Антирабическая вакцина из взвеси тканей утиного зародыша (штамм Pitman - Moore), инактивированная β-пропиолактоном, широко применяется в США для лечебно-профилактической иммунизации людей. Считается, что внедрение этой вакцины в практику позволило сократить частоту поствакцинальных- неврологических осложнений. Однако при применении утиной вакцины все же зарегистрированы отдельные случаи неврологических осложнений и значительно чаще местные и общие аллергические реакции, лимфоаденопатии, особенно у людей, чувствительных к яичному белку. Живая яичная антирабическая вакцина, приготовляемая из тканей куриного зародыша (штамм Флюри ХЕП), в нек-рых странах находит практическое применение для профилактической иммунизации отдельных групп населения (собаколовы, охотники, почтальоны, ветеринарные работники, сотрудники лаборатории по диагностике бешенства).

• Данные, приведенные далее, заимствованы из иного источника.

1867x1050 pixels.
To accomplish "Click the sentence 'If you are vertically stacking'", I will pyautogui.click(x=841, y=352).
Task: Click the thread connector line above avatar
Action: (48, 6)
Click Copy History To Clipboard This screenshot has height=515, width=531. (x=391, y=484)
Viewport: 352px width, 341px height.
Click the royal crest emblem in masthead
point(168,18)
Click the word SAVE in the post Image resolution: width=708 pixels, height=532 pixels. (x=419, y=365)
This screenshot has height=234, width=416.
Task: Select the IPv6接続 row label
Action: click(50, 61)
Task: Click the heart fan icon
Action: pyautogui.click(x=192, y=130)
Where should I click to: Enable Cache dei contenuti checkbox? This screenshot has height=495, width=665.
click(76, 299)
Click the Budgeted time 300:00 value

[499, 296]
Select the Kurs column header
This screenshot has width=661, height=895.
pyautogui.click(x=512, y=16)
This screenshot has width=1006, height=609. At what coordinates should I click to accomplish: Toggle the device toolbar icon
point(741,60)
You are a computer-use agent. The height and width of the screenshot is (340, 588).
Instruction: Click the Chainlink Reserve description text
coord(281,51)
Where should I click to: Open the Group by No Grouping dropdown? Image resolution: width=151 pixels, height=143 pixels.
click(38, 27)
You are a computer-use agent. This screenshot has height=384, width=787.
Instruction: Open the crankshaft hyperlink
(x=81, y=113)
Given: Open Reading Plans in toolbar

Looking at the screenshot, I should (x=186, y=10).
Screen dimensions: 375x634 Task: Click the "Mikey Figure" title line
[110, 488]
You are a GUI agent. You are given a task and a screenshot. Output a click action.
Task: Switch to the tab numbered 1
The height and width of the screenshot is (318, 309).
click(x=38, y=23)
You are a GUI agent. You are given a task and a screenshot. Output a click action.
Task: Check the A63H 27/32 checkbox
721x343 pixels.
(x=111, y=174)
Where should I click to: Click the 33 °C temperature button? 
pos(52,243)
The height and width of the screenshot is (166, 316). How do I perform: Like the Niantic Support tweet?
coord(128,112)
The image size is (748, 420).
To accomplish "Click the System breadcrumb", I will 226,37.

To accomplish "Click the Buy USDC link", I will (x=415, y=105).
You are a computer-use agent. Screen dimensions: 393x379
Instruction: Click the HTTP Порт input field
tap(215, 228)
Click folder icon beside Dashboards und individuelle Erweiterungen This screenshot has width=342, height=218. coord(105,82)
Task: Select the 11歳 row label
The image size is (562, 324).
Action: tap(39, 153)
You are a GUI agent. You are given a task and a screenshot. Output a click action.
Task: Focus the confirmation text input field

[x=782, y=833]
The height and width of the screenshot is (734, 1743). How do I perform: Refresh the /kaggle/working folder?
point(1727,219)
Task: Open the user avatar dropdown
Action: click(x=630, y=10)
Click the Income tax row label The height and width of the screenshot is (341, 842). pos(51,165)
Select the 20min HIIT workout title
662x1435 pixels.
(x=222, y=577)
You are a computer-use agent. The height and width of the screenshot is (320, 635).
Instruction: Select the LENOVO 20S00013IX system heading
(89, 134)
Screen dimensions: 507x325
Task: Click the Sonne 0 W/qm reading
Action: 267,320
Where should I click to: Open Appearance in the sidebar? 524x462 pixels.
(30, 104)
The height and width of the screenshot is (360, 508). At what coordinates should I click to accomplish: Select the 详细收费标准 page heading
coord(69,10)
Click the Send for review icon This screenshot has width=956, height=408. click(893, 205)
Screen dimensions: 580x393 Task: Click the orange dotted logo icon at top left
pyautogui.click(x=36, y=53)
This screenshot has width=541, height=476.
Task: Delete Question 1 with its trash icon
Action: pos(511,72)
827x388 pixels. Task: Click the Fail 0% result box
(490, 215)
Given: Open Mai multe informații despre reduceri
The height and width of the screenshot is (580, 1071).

В стадии экспериментальной разработки находятся вакцины, приготовляемые на культуре ткани. Известны три типа культуральных антирабических вакцин, разрабатываемых для лечебно-профилактической иммунизации людей: вакцина, приготовляемая в культуре первичных клеток почки сирийского хомяка (штамм CVS), инактивированная формалином (Кисслинг, Риз, 1963); вакцина, приготовляемая в культуре диплоидных клеток человека [штамм Флюри ХЕП; Виктор, Копровский (Т. Wiktor, Н. Koprowski), 1965], и вакцина, приготовляемая на культуре первичных клеток почки сирийского хомяка, инактивированная фенолом (вакцинный штамм Sad) и лиофилизированная с желатино-сахарозным наполнителем (М. А. Селимов, Аксенова, 1965). Показано, что культуральная антирабическая вакцина может изготовляться серийно в больших объемах; в опытах на лабораторных животных она обладает такой же иммуногенной и антигенной активностью, как образцы стандартной мозговой вакцины. В зарубежной литературе еще нет данных об испытании культуральной антирабической вакцины у человека. В Институте полиомиелита и вирусных энцефалитов АМН СССР при испытании культуральной антирабической вакцины в опыте на добровольцах отмечены низкая реактогенность и высокая антигенная активность препарата.